My father had been sent to elocution lessons, piano lessons etc and had a huge dent in the top of his head where a piano teacher had repeatedly whacked him with her large ringed finger if she felt he had forgotten to practice enough. The result of the lessons was my dad played the piano well and sported a permanent dent on the top of his head. The pain of these lessons ensured that he never sent any of us to any such torture sessions. As a result, even though we could ride bikes, climb trees and walk the tops of gates and swim etc none of us had acquired any musical ability whatsoever. 

My husband’s relative was sweet but persistent and would not stop asking, thinking that it was my shyness that prevented me from entertaining them. Finally, reluctantly, I launched into the Mountains of Mourne, a song from Northern Ireland. 

I got through the first verse when the same relative tapped me on the arm and said I could stop now. No one asked me to sing again and I began to suspect not having had any musical lessons was a dire omission indeed.

The next day was worse. A distant relative of my husband from the US decided that I needed my facial hair waxed. It was something she did regularly herself but a whole new world of pain for me. I was trying to be stoic but the procedure was torturous. When she’d finished I retreated to bed acutely aware of both my lack of singing skills and my abundance of facial hair.

The next morning my entire chin and neck looked like it had developed purple, red and white pimples. From the mouth down, I suddenly resembled the spottiest youth you can imagine. From a distance it looked as if I acquired a red beard of sorts. By now I had reached that place of resignation that only total humiliation can bring.

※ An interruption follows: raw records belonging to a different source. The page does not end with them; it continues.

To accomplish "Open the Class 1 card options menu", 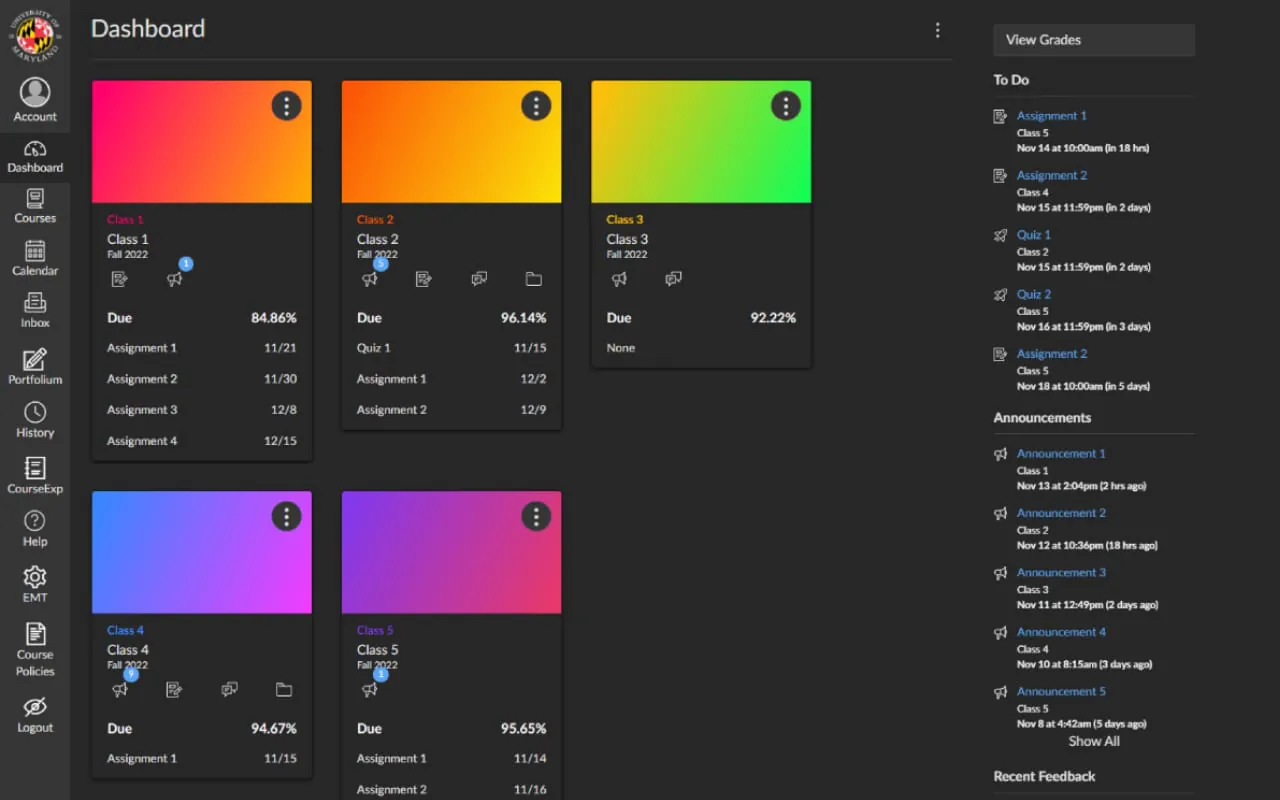I will point(286,106).
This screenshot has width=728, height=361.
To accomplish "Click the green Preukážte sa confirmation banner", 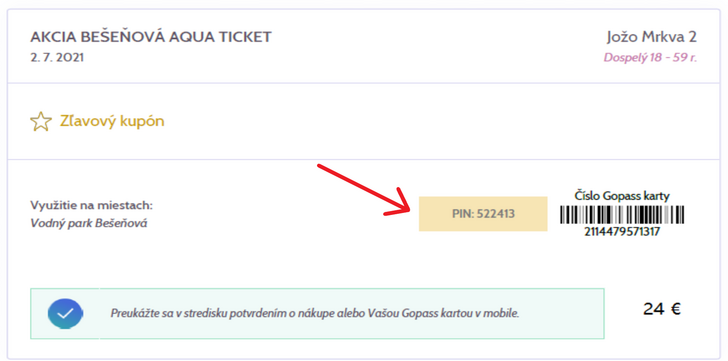I will click(317, 313).
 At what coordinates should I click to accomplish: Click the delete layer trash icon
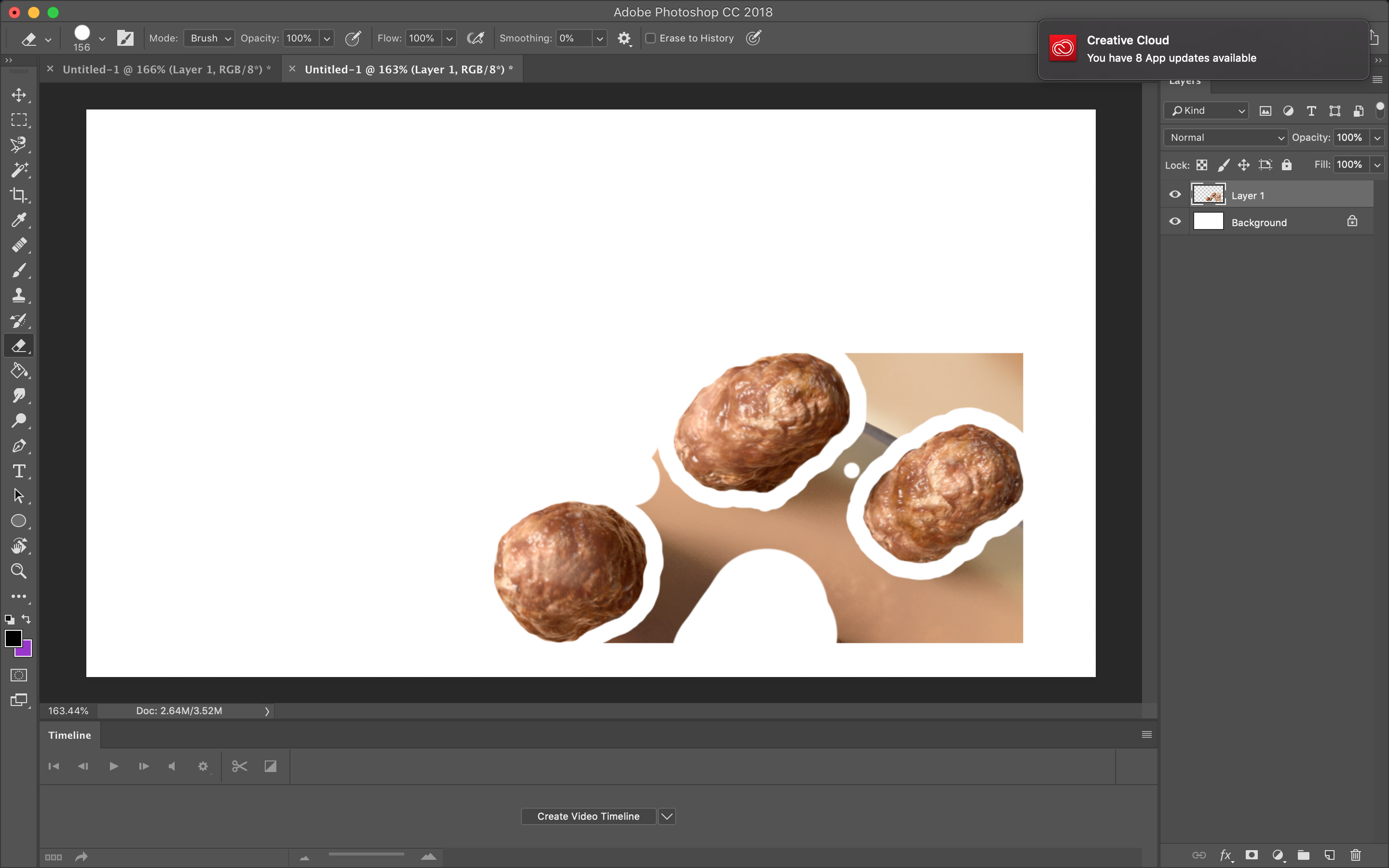coord(1356,855)
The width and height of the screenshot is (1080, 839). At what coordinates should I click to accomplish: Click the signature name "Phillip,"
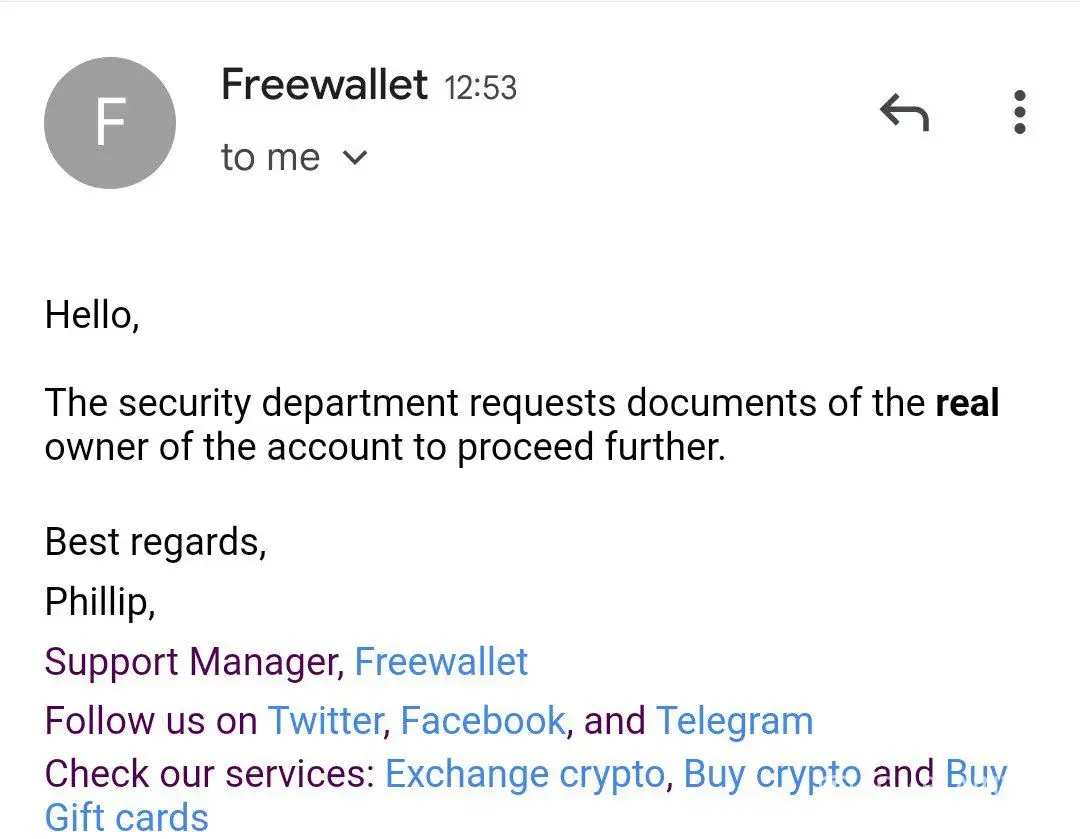[x=100, y=602]

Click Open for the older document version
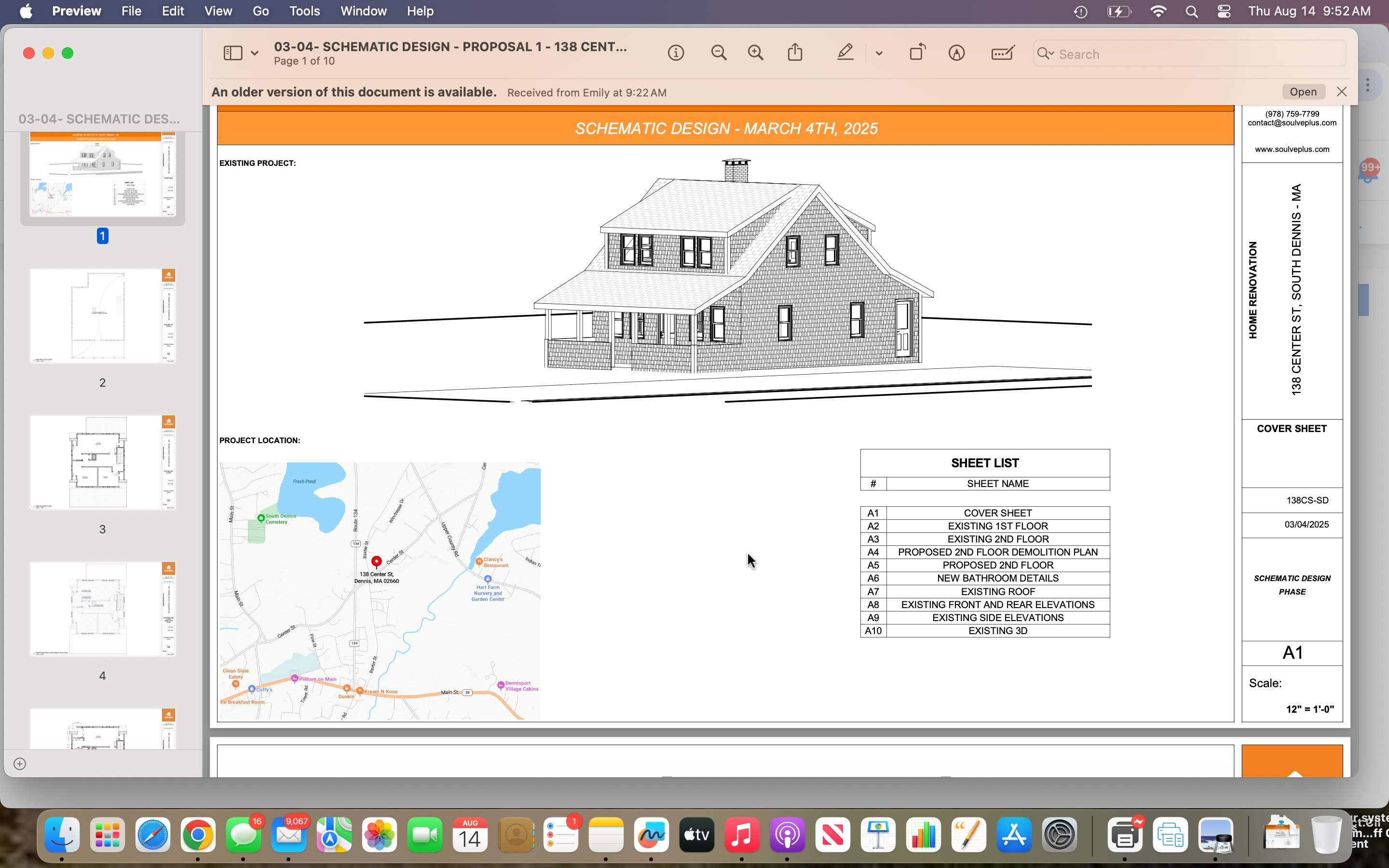pos(1303,92)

Looking back, I can laugh at my injured 25-year-old self. It was all no big deal. My skin recovered and I have become resigned to not being a singer. More importantly, all those relatives that I met are dear friends that enrich my life and have showered love on me for almost four decades.

The lesson learned is that we sometimes need to play the long game. To brace ourselves for the daily challenges that can seem horrific at the time, but in hindsight are no more than an amusing anecdote to life. We live and we learn many things mostly from others but also from our experiences. 

As a pensioner, I can now appreciate all those who have crossed my path. I am grateful for each and every conversation or interaction that taught me something. Even if the lesson learned was to be able to laugh at one’s self.

True humility is not thinking less of yourself; it is thinking of yourself less.